> [TASK]:
The line containing "The width and" and each line after it, through the final line of the data, are to be retyped exactly, with pictures left out.

**** SUPPLIED DATA ****

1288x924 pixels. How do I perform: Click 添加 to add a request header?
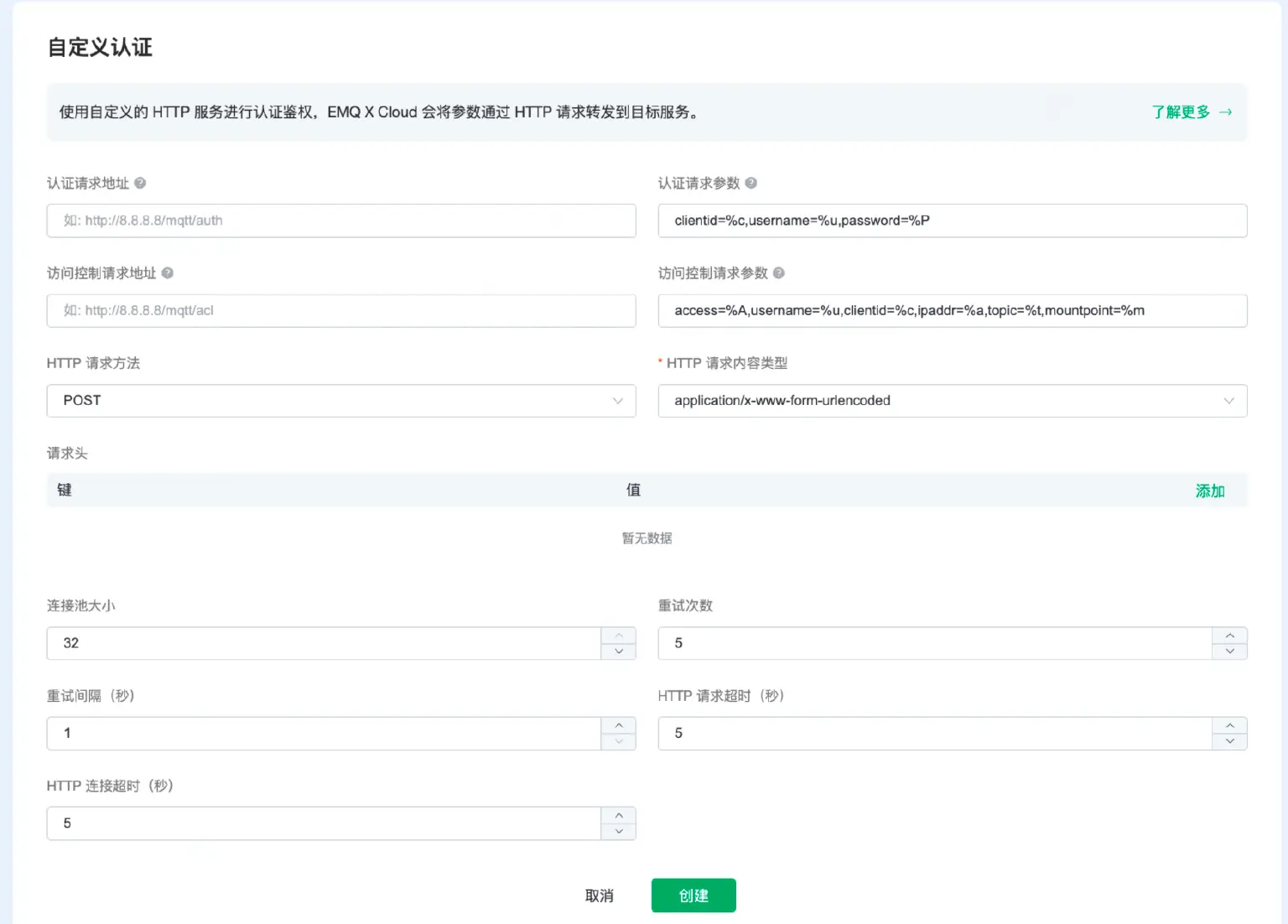(x=1209, y=491)
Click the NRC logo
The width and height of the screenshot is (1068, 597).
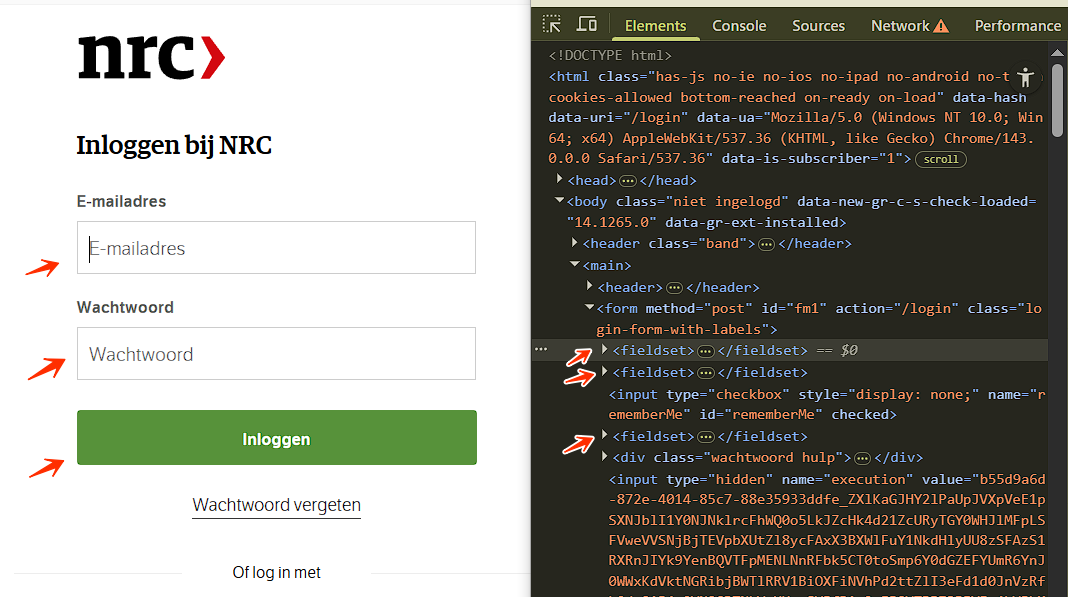151,58
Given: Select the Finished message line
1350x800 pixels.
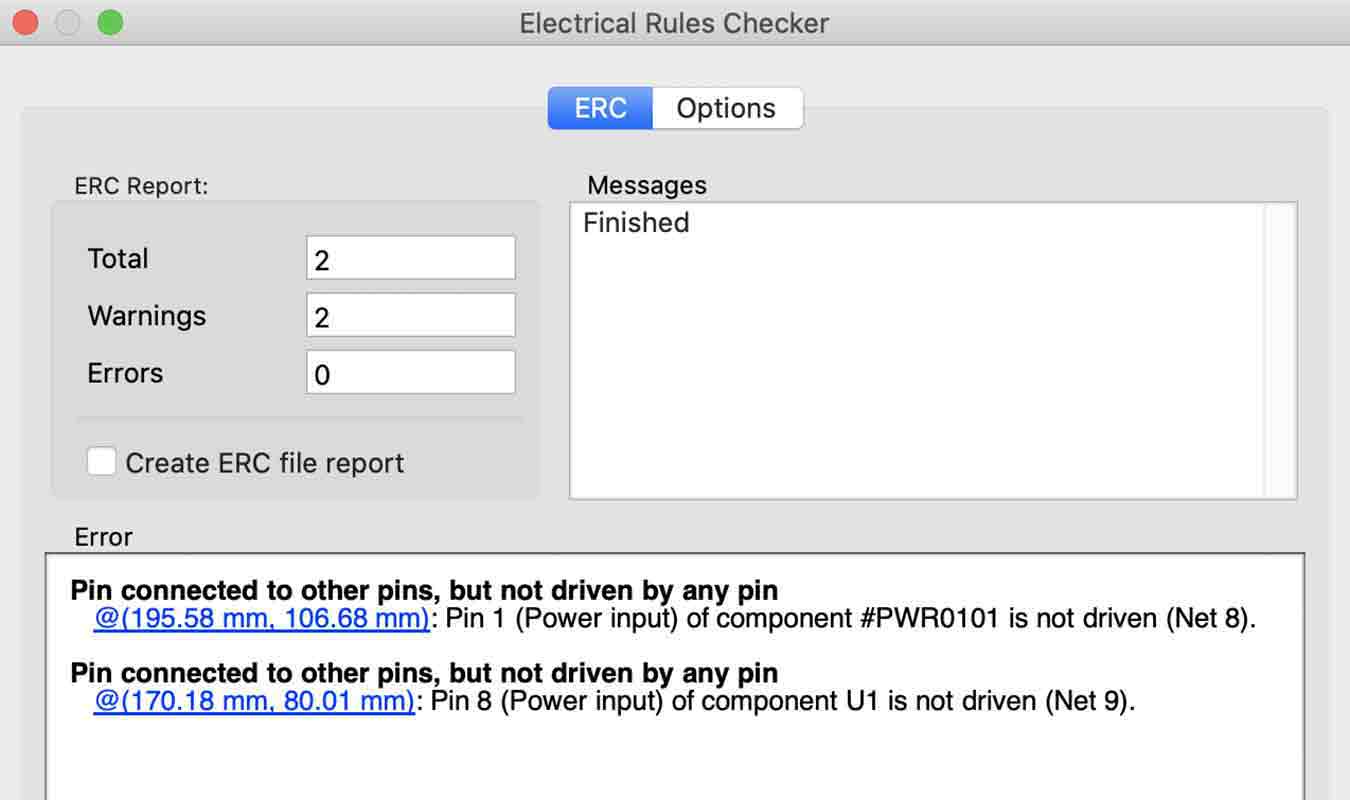Looking at the screenshot, I should pyautogui.click(x=636, y=223).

****

> [OUTPUT FOR THIS EXERCISE]:
The width and height of the screenshot is (1068, 597).
151,58
Given: Select the Finished message line
1350x800 pixels.
Looking at the screenshot, I should pyautogui.click(x=636, y=223).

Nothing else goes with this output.